### TO DO:
Give back every entry below, exactly as written.

### DATA FOR THIS TASK:
---+---

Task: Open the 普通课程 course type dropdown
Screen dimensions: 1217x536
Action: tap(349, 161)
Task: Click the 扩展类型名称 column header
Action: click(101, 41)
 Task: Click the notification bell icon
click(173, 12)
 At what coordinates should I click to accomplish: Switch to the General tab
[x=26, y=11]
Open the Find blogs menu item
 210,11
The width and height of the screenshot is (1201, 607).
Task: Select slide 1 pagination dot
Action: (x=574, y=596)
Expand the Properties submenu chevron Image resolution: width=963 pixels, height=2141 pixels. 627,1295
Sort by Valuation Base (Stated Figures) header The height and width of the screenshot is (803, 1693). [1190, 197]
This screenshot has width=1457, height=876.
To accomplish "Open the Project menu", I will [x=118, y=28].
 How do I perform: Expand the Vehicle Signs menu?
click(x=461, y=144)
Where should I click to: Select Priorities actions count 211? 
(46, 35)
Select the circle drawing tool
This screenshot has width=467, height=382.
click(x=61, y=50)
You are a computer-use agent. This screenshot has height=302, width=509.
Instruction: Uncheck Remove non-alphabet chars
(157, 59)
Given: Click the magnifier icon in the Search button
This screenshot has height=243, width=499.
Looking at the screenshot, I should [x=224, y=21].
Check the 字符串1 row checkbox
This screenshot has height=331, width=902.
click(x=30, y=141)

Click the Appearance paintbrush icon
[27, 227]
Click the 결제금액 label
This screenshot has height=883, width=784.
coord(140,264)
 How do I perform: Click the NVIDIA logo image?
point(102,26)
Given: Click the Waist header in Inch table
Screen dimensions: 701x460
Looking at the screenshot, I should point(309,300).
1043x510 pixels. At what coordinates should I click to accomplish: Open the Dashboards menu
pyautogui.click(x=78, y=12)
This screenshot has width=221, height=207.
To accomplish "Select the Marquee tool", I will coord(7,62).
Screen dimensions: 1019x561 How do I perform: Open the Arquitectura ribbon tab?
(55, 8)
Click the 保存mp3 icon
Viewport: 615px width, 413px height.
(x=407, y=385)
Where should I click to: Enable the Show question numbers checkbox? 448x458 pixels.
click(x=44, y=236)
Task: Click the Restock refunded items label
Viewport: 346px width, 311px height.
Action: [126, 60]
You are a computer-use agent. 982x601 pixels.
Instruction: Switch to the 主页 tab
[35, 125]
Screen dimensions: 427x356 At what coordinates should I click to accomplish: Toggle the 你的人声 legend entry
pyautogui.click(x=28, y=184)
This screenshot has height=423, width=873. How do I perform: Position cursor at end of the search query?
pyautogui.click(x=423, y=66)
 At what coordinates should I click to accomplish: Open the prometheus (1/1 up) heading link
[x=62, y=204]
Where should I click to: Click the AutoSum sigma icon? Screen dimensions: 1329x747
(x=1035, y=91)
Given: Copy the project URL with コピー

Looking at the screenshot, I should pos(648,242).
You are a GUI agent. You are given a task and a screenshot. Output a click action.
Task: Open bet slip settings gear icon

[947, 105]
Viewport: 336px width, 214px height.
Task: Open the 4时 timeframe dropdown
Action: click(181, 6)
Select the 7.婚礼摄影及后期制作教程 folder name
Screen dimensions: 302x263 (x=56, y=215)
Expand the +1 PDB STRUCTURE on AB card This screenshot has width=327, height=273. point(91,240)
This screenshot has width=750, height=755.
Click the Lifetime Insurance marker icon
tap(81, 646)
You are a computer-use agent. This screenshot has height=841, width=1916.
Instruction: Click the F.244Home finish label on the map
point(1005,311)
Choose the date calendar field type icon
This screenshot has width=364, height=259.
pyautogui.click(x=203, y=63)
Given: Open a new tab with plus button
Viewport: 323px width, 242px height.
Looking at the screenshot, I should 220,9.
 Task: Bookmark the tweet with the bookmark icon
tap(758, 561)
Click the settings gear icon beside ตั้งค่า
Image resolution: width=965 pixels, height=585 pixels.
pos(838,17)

---+---

### THE COMPLETED TASK:
Task: Open the 普通课程 course type dropdown
Screen dimensions: 1217x536
Action: tap(349, 161)
Task: Click the 扩展类型名称 column header
Action: click(101, 41)
 Task: Click the notification bell icon
click(173, 12)
 At what coordinates should I click to accomplish: Switch to the General tab
[x=26, y=11]
Open the Find blogs menu item
 210,11
The width and height of the screenshot is (1201, 607).
Task: Select slide 1 pagination dot
Action: (x=574, y=596)
Expand the Properties submenu chevron Image resolution: width=963 pixels, height=2141 pixels. 627,1295
Sort by Valuation Base (Stated Figures) header The height and width of the screenshot is (803, 1693). [1190, 197]
This screenshot has width=1457, height=876.
To accomplish "Open the Project menu", I will [x=118, y=28].
 How do I perform: Expand the Vehicle Signs menu?
click(x=461, y=144)
Where should I click to: Select Priorities actions count 211? 
(46, 35)
Select the circle drawing tool
This screenshot has width=467, height=382.
click(x=61, y=50)
You are a computer-use agent. This screenshot has height=302, width=509.
Instruction: Uncheck Remove non-alphabet chars
(157, 59)
Given: Click the magnifier icon in the Search button
This screenshot has height=243, width=499.
Looking at the screenshot, I should [x=224, y=21].
Check the 字符串1 row checkbox
This screenshot has height=331, width=902.
click(x=30, y=141)

Click the Appearance paintbrush icon
[27, 227]
Click the 결제금액 label
This screenshot has height=883, width=784.
coord(140,264)
 How do I perform: Click the NVIDIA logo image?
point(102,26)
Given: Click the Waist header in Inch table
Screen dimensions: 701x460
Looking at the screenshot, I should point(309,300).
1043x510 pixels. At what coordinates should I click to accomplish: Open the Dashboards menu
pyautogui.click(x=78, y=12)
This screenshot has width=221, height=207.
To accomplish "Select the Marquee tool", I will coord(7,62).
Screen dimensions: 1019x561 How do I perform: Open the Arquitectura ribbon tab?
(55, 8)
Click the 保存mp3 icon
Viewport: 615px width, 413px height.
(x=407, y=385)
Where should I click to: Enable the Show question numbers checkbox? 448x458 pixels.
click(x=44, y=236)
Task: Click the Restock refunded items label
Viewport: 346px width, 311px height.
Action: [126, 60]
You are a computer-use agent. 982x601 pixels.
Instruction: Switch to the 主页 tab
[35, 125]
Screen dimensions: 427x356 At what coordinates should I click to accomplish: Toggle the 你的人声 legend entry
pyautogui.click(x=28, y=184)
This screenshot has height=423, width=873. How do I perform: Position cursor at end of the search query?
pyautogui.click(x=423, y=66)
 At what coordinates should I click to accomplish: Open the prometheus (1/1 up) heading link
[x=62, y=204]
Where should I click to: Click the AutoSum sigma icon? Screen dimensions: 1329x747
(x=1035, y=91)
Given: Copy the project URL with コピー

Looking at the screenshot, I should pos(648,242).
You are a GUI agent. You are given a task and a screenshot. Output a click action.
Task: Open bet slip settings gear icon

[947, 105]
Viewport: 336px width, 214px height.
Task: Open the 4时 timeframe dropdown
Action: click(181, 6)
Select the 7.婚礼摄影及后期制作教程 folder name
Screen dimensions: 302x263 (x=56, y=215)
Expand the +1 PDB STRUCTURE on AB card This screenshot has width=327, height=273. point(91,240)
This screenshot has width=750, height=755.
Click the Lifetime Insurance marker icon
tap(81, 646)
You are a computer-use agent. This screenshot has height=841, width=1916.
Instruction: Click the F.244Home finish label on the map
point(1005,311)
Choose the date calendar field type icon
This screenshot has width=364, height=259.
pyautogui.click(x=203, y=63)
Given: Open a new tab with plus button
Viewport: 323px width, 242px height.
Looking at the screenshot, I should 220,9.
 Task: Bookmark the tweet with the bookmark icon
tap(758, 561)
Click the settings gear icon beside ตั้งค่า
Image resolution: width=965 pixels, height=585 pixels.
pos(838,17)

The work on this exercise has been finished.